The following are additional excerpts from Dr. Hyde’s February 2011 working draft, entitled “Defensive Medicine: A Continuing Issue in Professional Liability and Patient Safety Discussions; Is There a Role for ACOs, CER, PCORI and 'Health Reform' in 'Tort Reform'?”:

  • “The implicit hypothesis [of those accepting the existence of defensive medicine] would appear to be the following: That, in contravention of good medical judgment and the basic rules of Medicare (payment only for services that are medically necessary), physicians will, as a group, act in ways which are contrary to the interests of their patients, hoping that excessive or unnecessary prescribing and referring will insulate them from medical liability.  This theory goes on:  physicians will subject patients to unnecessary CT scans and unnecessary radiation, and will claim reimbursement falsely, and will then "check a box" to indicate they were engaged in "defensive medicine."  There is little, if any, objective evidence to support this poor judgment of physicians.
  • “The import of the phrase ‘defensive medicine’ is in its ‘political’ or strategic use: It is an argument for tort reform when, in years such as we now enjoy, insurance profits are high and the air of crisis is abated. . . The methods used to study the existence, prevalence and impact of defensive medicine have been, primarily, survey of those (practicing physicians) who may be perceived as having a position or stance in the political discussion, in addition to having access to information necessary to answer the questions posed above.
  • “The fee for service system both empowers and encourages physicians to practice very low risk medicine.  Health care reform may change financial incentives toward doing fewer rather than more tests and procedures.  If that happens, concerns about malpractice liability may act to check potential tendencies to provide too few services.
  • “If most claims result from errors, and most errors result in injuries, and most injuries resulting from such errors result in compensation (73%), what is at stake in limiting access to the courts?  If access is limited, it would be in recognition that the basic principle of civil justice, having a remedy available to enforce a right, is void.”
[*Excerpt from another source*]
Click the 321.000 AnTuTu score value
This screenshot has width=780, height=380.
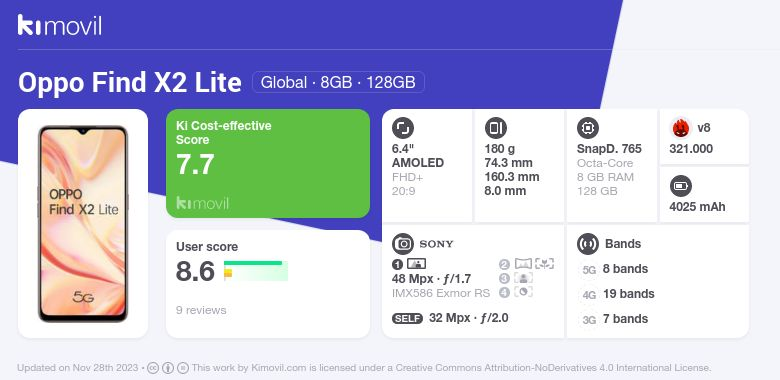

With regard to PPACA and "health reform," Dr. Hyde concludes:

  • What goes on in the physician's office?  Are physicians ordering diagnostic tests because they are trying to do the best job possible for their patients?  Are they ordering tests because they have a financial interest in the testing apparatus?  Are they ordering tests because they believe that, without those tests, they--the physicians--are exposed to a finding of negligence? 
  • In the “reform” of our health system, a variety of new federal organizations, each with suitable cost-containment responsibility, acronyms and budgets, have been created, or conceived.  The question is, with regard to the avoidance of risk and/or any unnecessary expense associated with defensive medicine, will any of these organizations help?  . . . To the contrary, the extraordinary growth in bureaucracy, the centralization of control and the denial of patient-based variability, may further unnerve the independent practicing physician, groups of such independent physicians, or any providers not insulated through their employment by institutions.
  • Should the Accountable Care Organizations (ACOs), authorized through PPACA, focus attention on defensive medicine, or, in the alternative, is defensive medicine sufficiently trivial to escape ACO scrutiny?  The many embryonic ACOs underway seem not to have noted or given credence to potential savings from avoidance of defensive medicine. 
  • Should Comparative Effectiveness Research (CER), as overseen by the Patient Centered Outcomes Research Institute (PCORI) focus on expenditures under defensive medicine? ARRA and PPACA support for CER, as evidenced to date (through, for example, research grant support), seems also to have ignored defensive medicine. 
  • "Health reform” does not appear to help “tort reform,” even in a task as modest as overcoming an illusion.  If neither ACOs nor PCORI care about defensive medicine, should we?